*** Material provided Section Begins ***
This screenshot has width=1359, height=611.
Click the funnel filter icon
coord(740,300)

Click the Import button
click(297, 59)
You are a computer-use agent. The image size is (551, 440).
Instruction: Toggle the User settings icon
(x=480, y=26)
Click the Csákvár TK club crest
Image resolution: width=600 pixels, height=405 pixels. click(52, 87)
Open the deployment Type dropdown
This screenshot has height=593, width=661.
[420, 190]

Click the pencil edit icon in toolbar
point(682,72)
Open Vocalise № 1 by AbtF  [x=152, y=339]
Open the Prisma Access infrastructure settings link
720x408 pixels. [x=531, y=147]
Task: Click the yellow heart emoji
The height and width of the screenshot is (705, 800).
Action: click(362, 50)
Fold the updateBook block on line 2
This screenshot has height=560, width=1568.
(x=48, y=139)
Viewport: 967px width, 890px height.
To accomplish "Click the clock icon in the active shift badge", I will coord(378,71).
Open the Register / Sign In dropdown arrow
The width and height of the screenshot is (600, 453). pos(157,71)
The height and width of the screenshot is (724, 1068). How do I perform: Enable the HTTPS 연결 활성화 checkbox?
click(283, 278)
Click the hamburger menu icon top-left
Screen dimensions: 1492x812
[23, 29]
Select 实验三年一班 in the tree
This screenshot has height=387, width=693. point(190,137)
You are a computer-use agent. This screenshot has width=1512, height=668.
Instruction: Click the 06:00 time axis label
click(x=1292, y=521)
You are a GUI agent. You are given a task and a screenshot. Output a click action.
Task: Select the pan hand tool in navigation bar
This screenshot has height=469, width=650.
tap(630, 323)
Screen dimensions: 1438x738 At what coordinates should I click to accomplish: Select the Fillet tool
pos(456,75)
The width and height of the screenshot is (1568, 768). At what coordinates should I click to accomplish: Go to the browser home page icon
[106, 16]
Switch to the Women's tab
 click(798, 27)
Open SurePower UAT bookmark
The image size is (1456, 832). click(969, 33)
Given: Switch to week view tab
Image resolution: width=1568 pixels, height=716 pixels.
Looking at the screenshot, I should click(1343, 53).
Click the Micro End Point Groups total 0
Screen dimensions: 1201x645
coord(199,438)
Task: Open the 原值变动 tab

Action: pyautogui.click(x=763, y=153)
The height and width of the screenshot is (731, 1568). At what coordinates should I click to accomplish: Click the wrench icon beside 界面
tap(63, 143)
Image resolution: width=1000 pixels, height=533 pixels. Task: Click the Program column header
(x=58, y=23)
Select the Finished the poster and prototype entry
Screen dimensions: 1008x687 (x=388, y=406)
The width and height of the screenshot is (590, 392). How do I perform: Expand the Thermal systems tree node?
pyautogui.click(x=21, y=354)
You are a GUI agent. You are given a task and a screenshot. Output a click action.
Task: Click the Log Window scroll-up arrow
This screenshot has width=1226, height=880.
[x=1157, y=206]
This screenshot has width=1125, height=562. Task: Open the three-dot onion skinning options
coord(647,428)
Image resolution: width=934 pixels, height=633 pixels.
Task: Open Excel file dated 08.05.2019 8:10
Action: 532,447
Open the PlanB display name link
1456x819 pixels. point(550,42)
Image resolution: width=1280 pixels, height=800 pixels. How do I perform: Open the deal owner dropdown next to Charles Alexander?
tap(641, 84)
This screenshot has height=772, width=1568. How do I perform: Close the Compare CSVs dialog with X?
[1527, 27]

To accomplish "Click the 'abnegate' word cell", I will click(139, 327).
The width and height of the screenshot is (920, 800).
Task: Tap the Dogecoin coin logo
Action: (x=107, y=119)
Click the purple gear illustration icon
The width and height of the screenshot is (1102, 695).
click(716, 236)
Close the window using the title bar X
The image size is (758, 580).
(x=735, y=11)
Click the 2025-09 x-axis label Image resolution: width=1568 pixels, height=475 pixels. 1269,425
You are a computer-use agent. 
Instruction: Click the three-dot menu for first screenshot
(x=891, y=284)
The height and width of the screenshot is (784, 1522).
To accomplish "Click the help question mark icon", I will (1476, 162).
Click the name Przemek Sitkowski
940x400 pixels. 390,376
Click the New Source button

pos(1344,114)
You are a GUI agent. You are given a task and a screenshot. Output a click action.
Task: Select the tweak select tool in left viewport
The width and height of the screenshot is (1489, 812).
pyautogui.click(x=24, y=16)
*** Material provided Section Ends ***
> [Task item] Restate every line of the data word for word.

> [Response for this exercise]
This screenshot has width=1359, height=611.
Click the funnel filter icon
coord(740,300)

Click the Import button
click(297, 59)
You are a computer-use agent. The image size is (551, 440).
Instruction: Toggle the User settings icon
(x=480, y=26)
Click the Csákvár TK club crest
Image resolution: width=600 pixels, height=405 pixels. click(52, 87)
Open the deployment Type dropdown
This screenshot has height=593, width=661.
[420, 190]

Click the pencil edit icon in toolbar
point(682,72)
Open Vocalise № 1 by AbtF  [x=152, y=339]
Open the Prisma Access infrastructure settings link
720x408 pixels. [x=531, y=147]
Task: Click the yellow heart emoji
The height and width of the screenshot is (705, 800).
Action: click(362, 50)
Fold the updateBook block on line 2
This screenshot has height=560, width=1568.
(x=48, y=139)
Viewport: 967px width, 890px height.
To accomplish "Click the clock icon in the active shift badge", I will coord(378,71).
Open the Register / Sign In dropdown arrow
The width and height of the screenshot is (600, 453). pos(157,71)
The height and width of the screenshot is (724, 1068). How do I perform: Enable the HTTPS 연결 활성화 checkbox?
click(283, 278)
Click the hamburger menu icon top-left
Screen dimensions: 1492x812
[23, 29]
Select 实验三年一班 in the tree
This screenshot has height=387, width=693. point(190,137)
You are a computer-use agent. This screenshot has width=1512, height=668.
Instruction: Click the 06:00 time axis label
click(x=1292, y=521)
You are a GUI agent. You are given a task and a screenshot. Output a click action.
Task: Select the pan hand tool in navigation bar
This screenshot has height=469, width=650.
tap(630, 323)
Screen dimensions: 1438x738 At what coordinates should I click to accomplish: Select the Fillet tool
pos(456,75)
The width and height of the screenshot is (1568, 768). At what coordinates should I click to accomplish: Go to the browser home page icon
[106, 16]
Switch to the Women's tab
 click(798, 27)
Open SurePower UAT bookmark
The image size is (1456, 832). click(969, 33)
Given: Switch to week view tab
Image resolution: width=1568 pixels, height=716 pixels.
Looking at the screenshot, I should click(1343, 53).
Click the Micro End Point Groups total 0
Screen dimensions: 1201x645
coord(199,438)
Task: Open the 原值变动 tab

Action: pyautogui.click(x=763, y=153)
The height and width of the screenshot is (731, 1568). At what coordinates should I click to accomplish: Click the wrench icon beside 界面
tap(63, 143)
Image resolution: width=1000 pixels, height=533 pixels. Task: Click the Program column header
(x=58, y=23)
Select the Finished the poster and prototype entry
Screen dimensions: 1008x687 (x=388, y=406)
The width and height of the screenshot is (590, 392). How do I perform: Expand the Thermal systems tree node?
pyautogui.click(x=21, y=354)
You are a GUI agent. You are given a task and a screenshot. Output a click action.
Task: Click the Log Window scroll-up arrow
This screenshot has width=1226, height=880.
[x=1157, y=206]
This screenshot has width=1125, height=562. Task: Open the three-dot onion skinning options
coord(647,428)
Image resolution: width=934 pixels, height=633 pixels.
Task: Open Excel file dated 08.05.2019 8:10
Action: 532,447
Open the PlanB display name link
1456x819 pixels. point(550,42)
Image resolution: width=1280 pixels, height=800 pixels. How do I perform: Open the deal owner dropdown next to Charles Alexander?
tap(641, 84)
This screenshot has height=772, width=1568. How do I perform: Close the Compare CSVs dialog with X?
[1527, 27]

To accomplish "Click the 'abnegate' word cell", I will click(139, 327).
The width and height of the screenshot is (920, 800).
Task: Tap the Dogecoin coin logo
Action: (x=107, y=119)
Click the purple gear illustration icon
The width and height of the screenshot is (1102, 695).
click(716, 236)
Close the window using the title bar X
The image size is (758, 580).
(x=735, y=11)
Click the 2025-09 x-axis label Image resolution: width=1568 pixels, height=475 pixels. 1269,425
You are a computer-use agent. 
Instruction: Click the three-dot menu for first screenshot
(x=891, y=284)
The height and width of the screenshot is (784, 1522).
To accomplish "Click the help question mark icon", I will (1476, 162).
Click the name Przemek Sitkowski
940x400 pixels. 390,376
Click the New Source button

pos(1344,114)
You are a GUI agent. You are given a task and a screenshot. Output a click action.
Task: Select the tweak select tool in left viewport
The width and height of the screenshot is (1489, 812).
pyautogui.click(x=24, y=16)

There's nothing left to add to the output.